Many newspapers, websites and TV networks have told the tale of programs at for-profit institutions that don’t prepare students for the jobs they’ve been all but promised -- and plunge them into debt in the process. While the anecdotes are often true, they’re only part of the story; some for-profit colleges (the institutions themselves prefer the term "private sector" or "market funded") do prepare students for good jobs and don’t sink them in an overwhelming pool of post-graduation debt.

Title IV of the Higher Education Act of 1965 requires all for-profit offerings other than those clearly designated as “liberal arts,” and non-degree vocational programs at nonprofit institutions, to show that they prepare students for “gainful employment in a recognized occupation.” If they don’t, they’re not supposed to be eligible for federal financial aid dollars.

No one, the U.S. Department of Education has contended, seems to have a satisfactory way of determining which programs meet that standard. “It’s illuminating for us that when we ask institutions how they’re complying with this current law, we have not received adequate answers," says Bob Shireman, deputy undersecretary of education. “And this is the law.”

Through a process of negotiated rule making that began last year after passage of the Higher Education Opportunity Act in 2008, the department has sought to develop a formulaic solution to the dilemma, in the form of regulations that define “gainful employment” using data on incomes and debt loads, as well as completion, job placement and loan repayment rates.

In essence, this is a crude mechanism to assess the quality and value of vocational programs. The “good” programs that help students get jobs without saddling them with debt could continue to exist and deliver Pell Grants and subsidized loans to their students. The “bad” programs -- the ones found to lead graduates to jobs they could’ve gotten without the educational experience or that don’t pay well enough for borrowers to repay their loans -- would be identified and put under closer scrutiny.
───
* Problems to work on:
- a) From the article on for-profit colleges, output the passage starting at "Many newspapers, websites" and ending at "financial aid dollars.".
- b) Condense the paragraph of the for-profit college article that begins "In essence, this is a crude mechanism" into a short bulleted list that keeps its main facts.
- c) In the article on for-profit colleges, what position does Bob Shireman hold?

* Given material:
───
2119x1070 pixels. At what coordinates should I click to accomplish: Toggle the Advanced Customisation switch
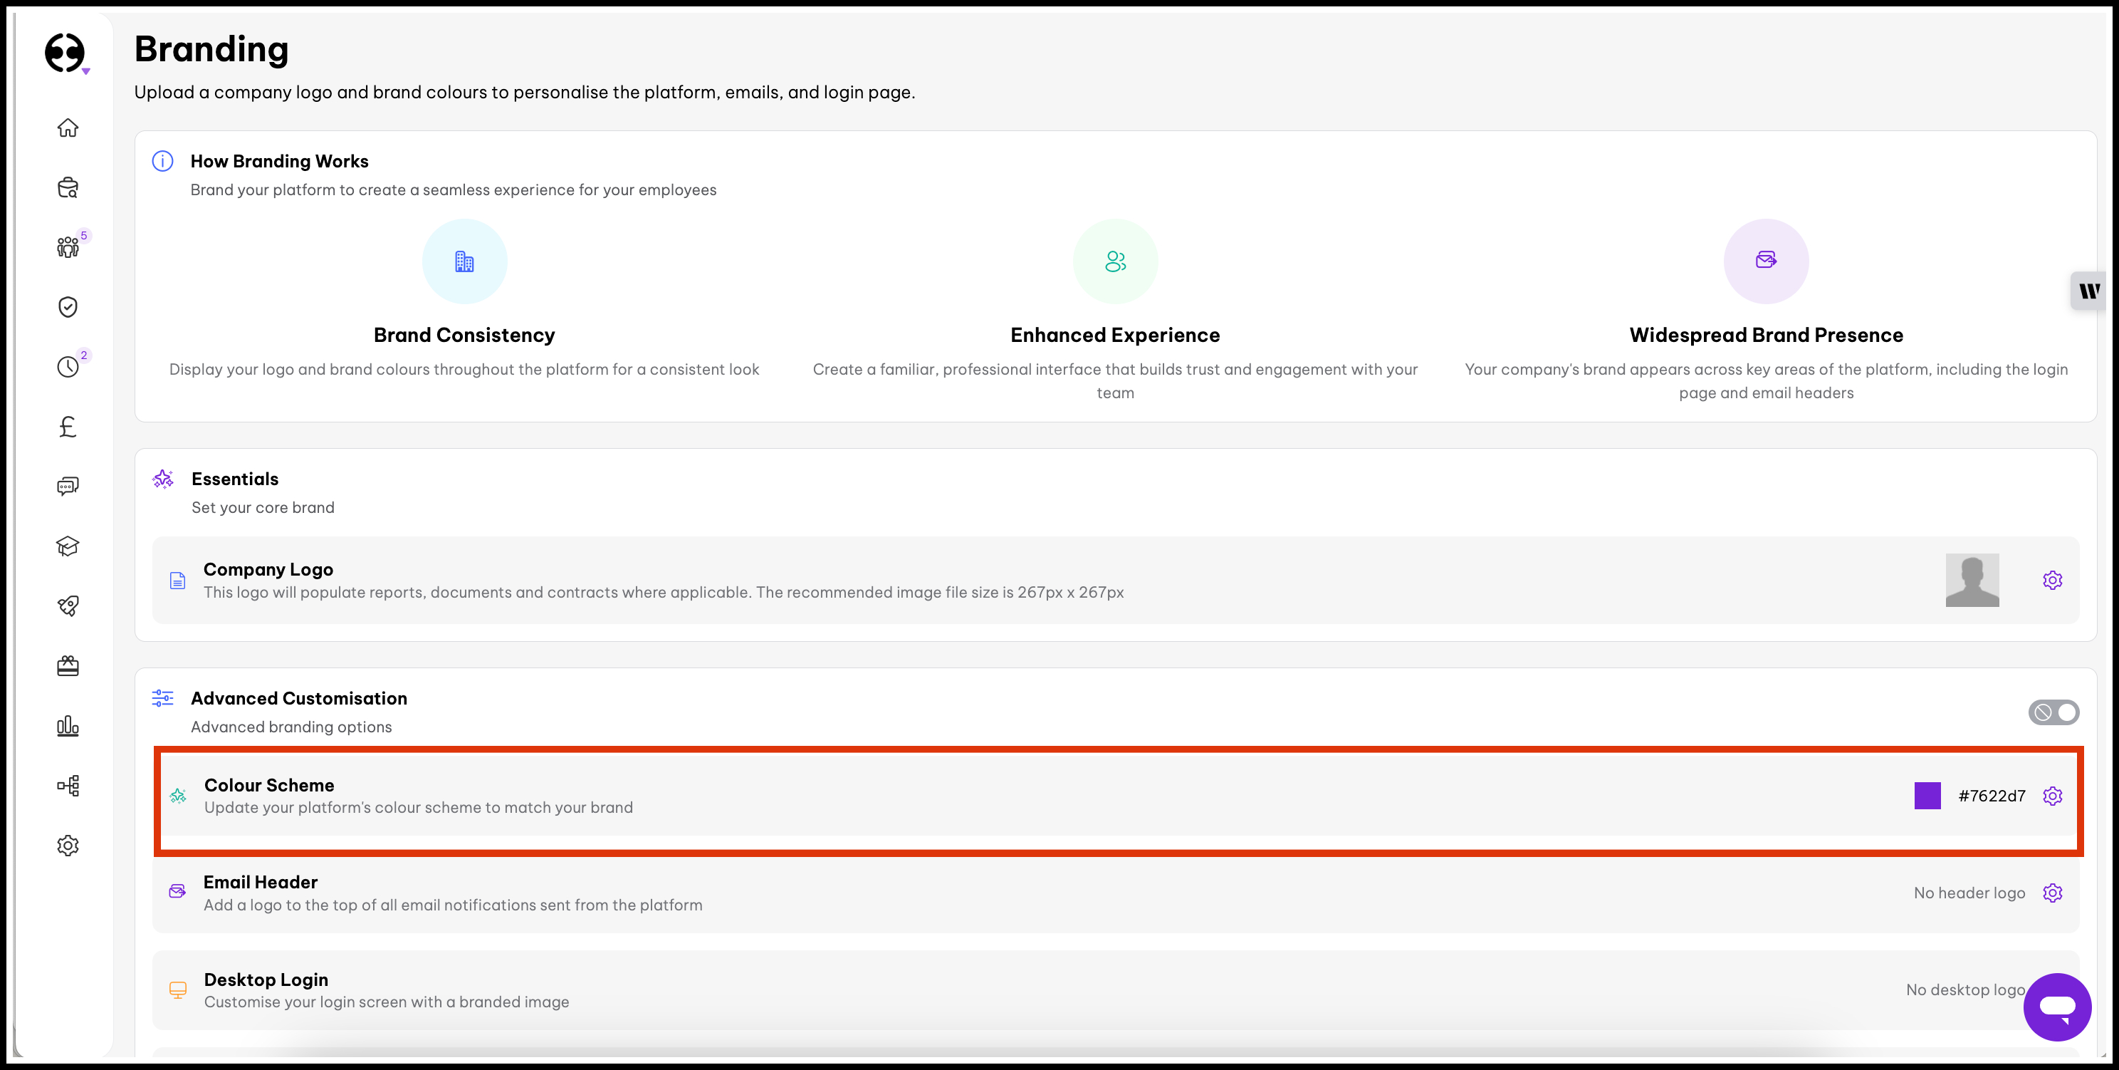point(2053,712)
───
* Response list:
- a)
Many newspapers, websites and TV networks have told the tale of programs at for-profit institutions that don’t prepare students for the jobs they’ve been all but promised -- and plunge them into debt in the process. While the anecdotes are often true, they’re only part of the story; some for-profit colleges (the institutions themselves prefer the term "private sector" or "market funded") do prepare students for good jobs and don’t sink them in an overwhelming pool of post-graduation debt.

Title IV of the Higher Education Act of 1965 requires all for-profit offerings other than those clearly designated as “liberal arts,” and non-degree vocational programs at nonprofit institutions, to show that they prepare students for “gainful employment in a recognized occupation.” If they don’t, they’re not supposed to be eligible for federal financial aid dollars.

- b)
- The proposed rules are a crude way to judge the quality and value of vocational programs.
- "Good" programs, which help students get jobs without burdening them with debt, could keep operating and providing Pell Grants and subsidized loans.
- "Bad" programs would be identified and placed under closer scrutiny. These are programs whose graduates get jobs they could have gotten without the education, or jobs that don't pay enough to repay their loans.

- c) Bob Shireman is deputy undersecretary of education.